Description de l'exercice — Résumez en deux phrases le texte sur le conflit syrien.

Texte fourni —
Un peuple condamné
Le conflit syrien a causé plus de 370 000 morts, 5,6 millions de réfugiés et 6,6 millions de déplacés internes. Déclenchée par la répression violente de manifestations populaires pro-démocratie en 2011, la révolution ratée devenue guerre civile, est aujourd’hui un conflit complexe impliquant de nombreux acteurs internationaux. Après des années de déchirement interne, le régime syrien de Bachar al-Assad contrôle à nouveau la majorité du pays. La fin de la guerre approche, mais quel avenir pour la Syrie et son peuple, alors qu’al-Assad est toujours à la tête du gouvernement? Depuis 2014, des pourparlers de paix menés par l’ONU tentent de dessiner un futur politique à cet État détruit. Cinq ans plus tard, ils aboutissent à un premier résultat : la formation d’un comité constitutionnel. Est-ce une véritable voie de solution politique? Une chose est certaine : la reconstruction s’annonce effroyablement complexe.

Liste —
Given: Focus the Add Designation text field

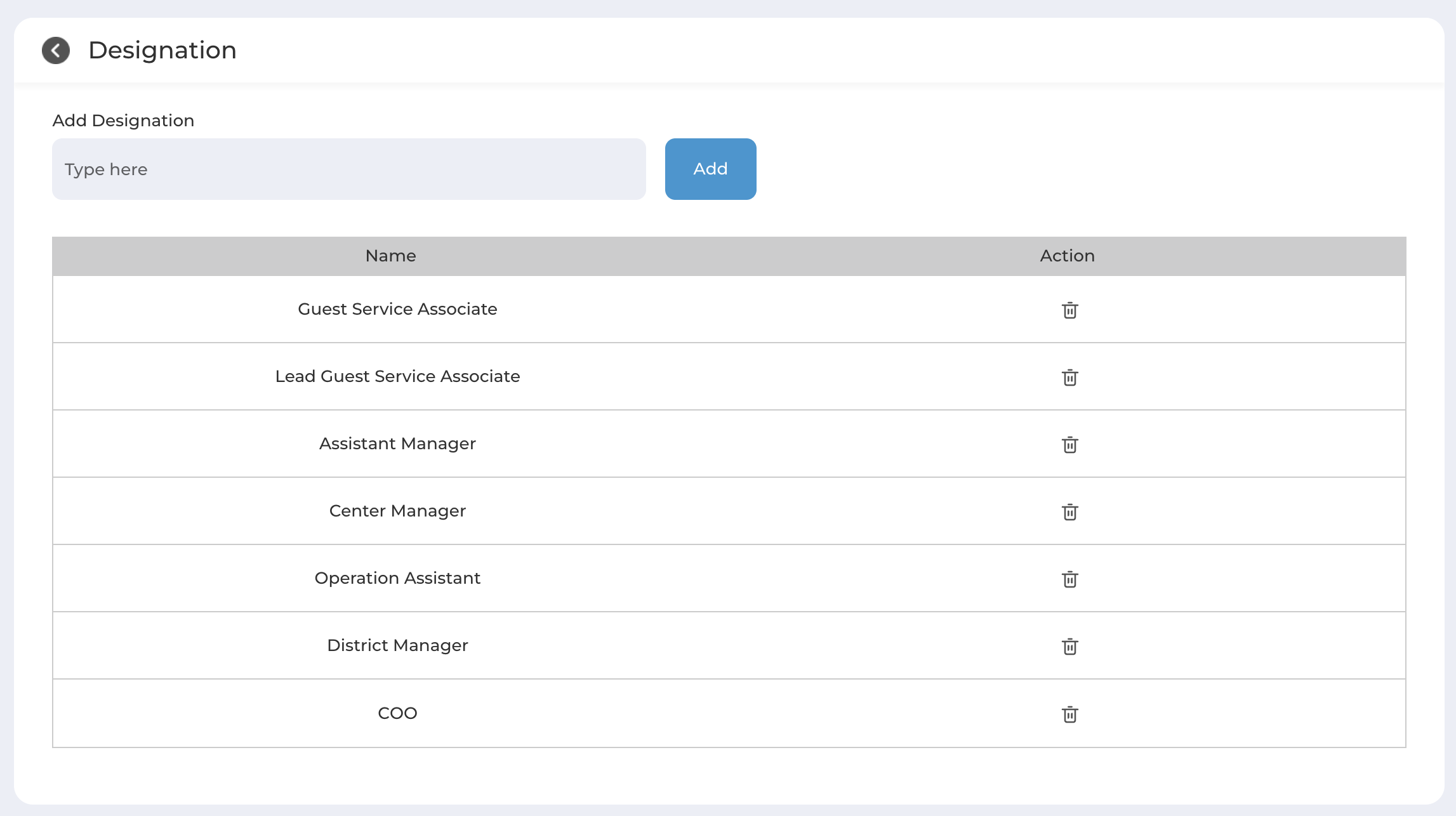Looking at the screenshot, I should (348, 169).
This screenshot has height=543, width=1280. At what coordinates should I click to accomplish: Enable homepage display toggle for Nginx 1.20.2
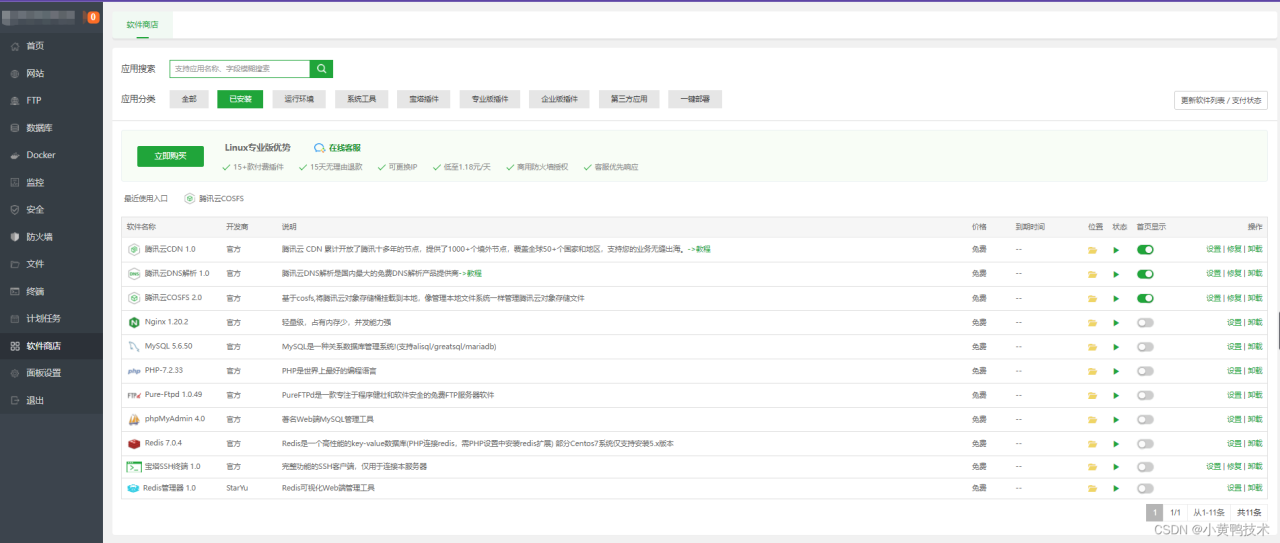[1145, 322]
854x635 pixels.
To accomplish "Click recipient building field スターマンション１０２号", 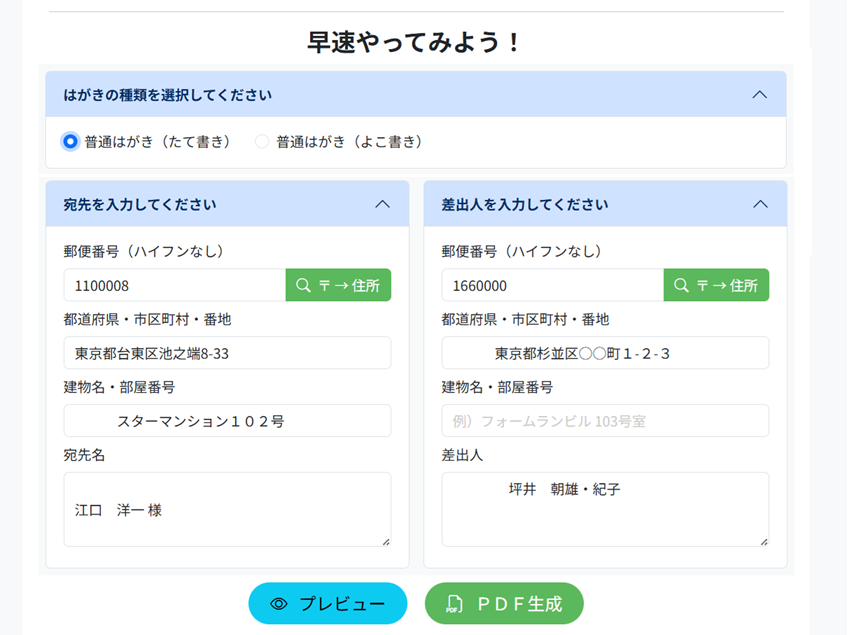I will pos(227,421).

Réponse — Déclenché en 2011 par la répression violente de manifestations pro-démocratie, le conflit syrien a causé plus de 370 000 morts, 5,6 millions de réfugiés et 6,6 millions de déplacés internes, et le régime de Bachar al-Assad contrôle de nouveau la majorité du pays. Les pourparlers de paix menés par l'ONU depuis 2014 ont abouti à la formation d'un comité constitutionnel, mais la reconstruction s'annonce effroyablement complexe.